Autor blogu na AGH przed Zjazdem ze studentami pomagającymi w recepcji
Autor blogu na AGH przed Zjazdem ze studentami pomagającymi w recepcji
echo24 echo24
1107
BLOG

Spokój orkiestra!!! Pani Andziu! Kocham Panią!

echo24 echo24 Rozmaitości Obserwuj notkę 32

Motto muzyczne:https://www.youtube.com/watch?v=RRfiddT5-aM

Na portalu NASZE BLOGI Niezależnej.pl sympatyczna niewątpliwie pani „Andzia” napisała do mojego tekstu pt. „Magia namiętności” – odcinek 5” następujący komentarz, cytuję:

„a kostucha do pasierbiewicza puk, puk ...”

vide –http://naszeblogi.pl/55792-magia-namietnosci-odcinek-5   2015-07-03 [12:16]

Sorry, ale mimo najlepszych chęci muszę panią Andzię rozczarować, gdyż jestem z rocznika „niezniszczalnych i wiecznie pięknych dwudziestoletnich”, czego dowodem niech będzie ta oto opowieść.
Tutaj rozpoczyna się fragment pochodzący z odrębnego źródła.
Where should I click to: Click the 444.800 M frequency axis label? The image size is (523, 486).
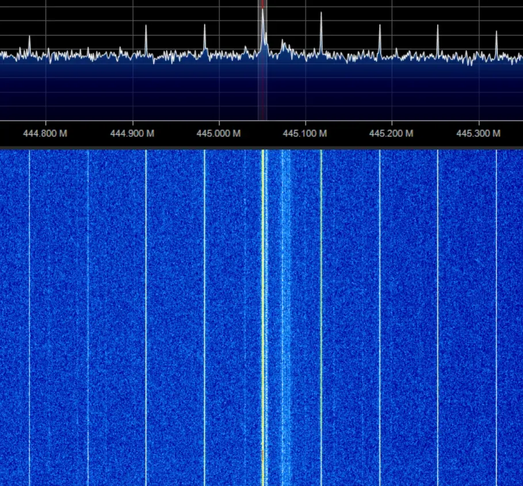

Od zawsze marzyłem o humanistyce, lecz owe pragnienia rozwiała bezlitośnie Mama, która po śmierci Taty kategorycznie orzekła, iż jako mężczyzna i głowa przyszłej rodziny nie mogę być jakimś „srakotłuką” i muszę mieć zawód konkretny, czyli, tak jak Tata, mam być inżynierem. A jakim? Wszystko jedno!

By jej nie robić przykrości, wybrałem Akademię Górniczo Hutniczą, bowiem mieszkałem o rzut beretem od tej szacownej uczelni, a na geologię poszedłem dlatego, że było tam mało matmy, której nie znosiłem. Szczęśliwym trafem, na tych jak się okazało przeuroczych studiach trafiłem na rocznik ze wszech miar wyjątkowy, gdzie rej wodziły dwie grupy urodzonych birbantów. Pierwszą z nich była krakowska kompania zwana bankietową składająca z wybitnych sztabowców, czyli pociech krakowskich notabli, drugą zaś, znacznie liczniejszą stanowiła niestrudzona ferajna gorących miłośników wód wyskokowych uformowana w całości z kolegów ze Śląska. Tym zawodowcom, jako amator z Galicji, choć robiłem, co mogłem, nie dorównałem ni razu przez dziesięć semestrów. A w tajemnicy wam powiem, że z tego wydawać by się mogło straconego roku, zostało na uczelni aż trzynaście osób, z których wyrosło grono całkiem niezłych profesorów.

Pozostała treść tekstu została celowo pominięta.